**Task goal:**
Nothing but the lines from the one with "You are a GUI" through the end of the listing should be reproduced, each exactly and with pictures omitted.

**The records:**

————

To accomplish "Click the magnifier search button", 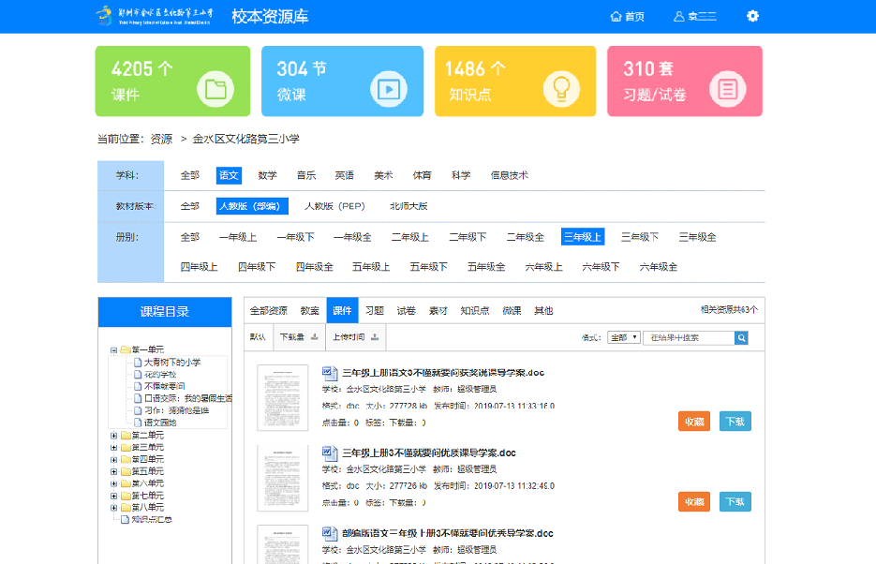I will point(741,337).
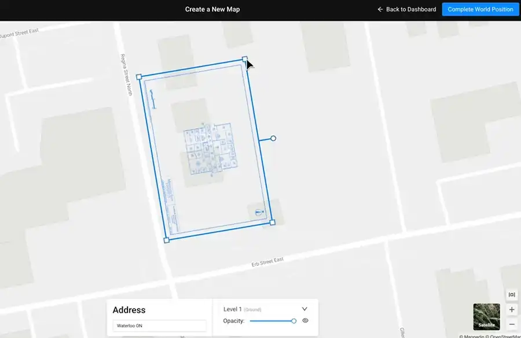Select the bottom-left corner resize handle
Viewport: 521px width, 338px height.
point(167,240)
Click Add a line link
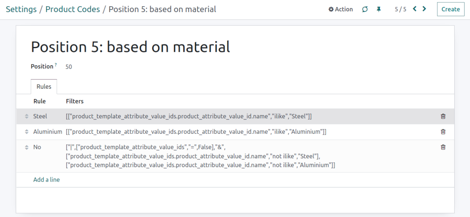 pyautogui.click(x=47, y=180)
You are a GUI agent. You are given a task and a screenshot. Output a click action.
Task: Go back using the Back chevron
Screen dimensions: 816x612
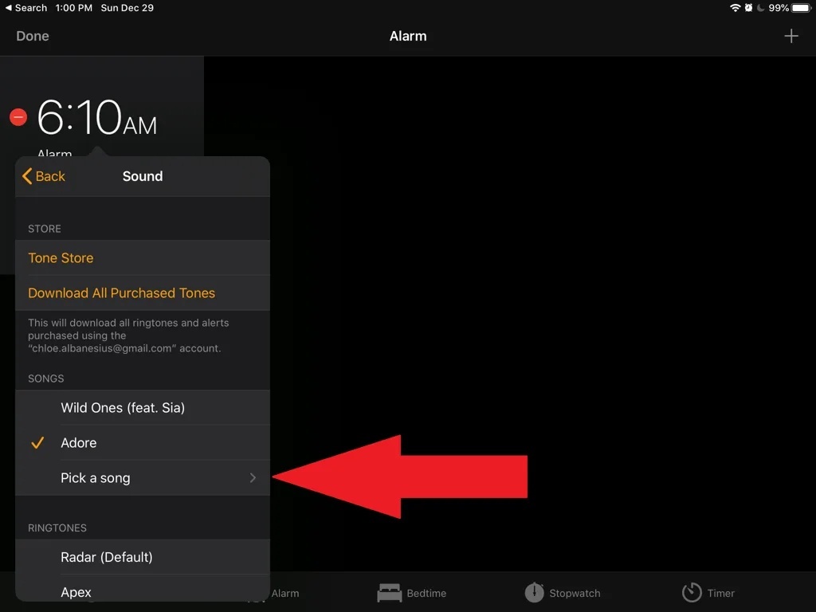44,176
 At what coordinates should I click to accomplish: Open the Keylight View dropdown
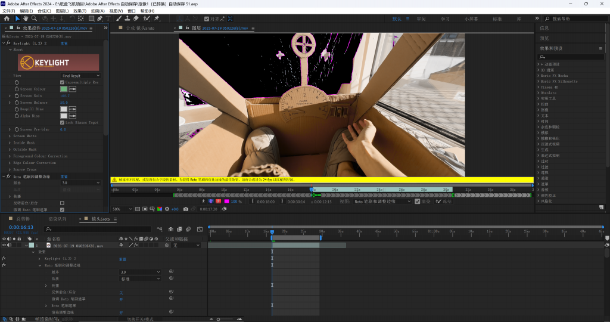pos(80,76)
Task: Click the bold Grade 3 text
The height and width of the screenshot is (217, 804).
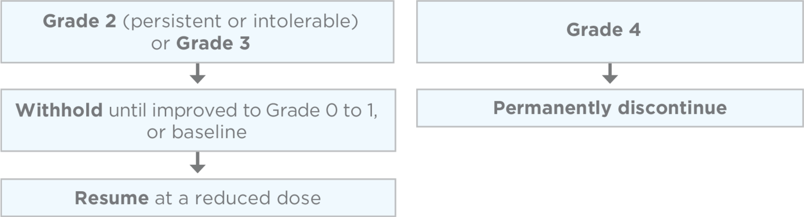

————

**Task result:**
You are a GUI agent. You are given a task and a screenshot. Output a click action.
Task: Go back using the Back chevron
Screen dimensions: 816x612
44,176
 At what coordinates should I click to accomplish: Open the Keylight View dropdown
pos(80,76)
Task: Click the bold Grade 3 text
The height and width of the screenshot is (217, 804).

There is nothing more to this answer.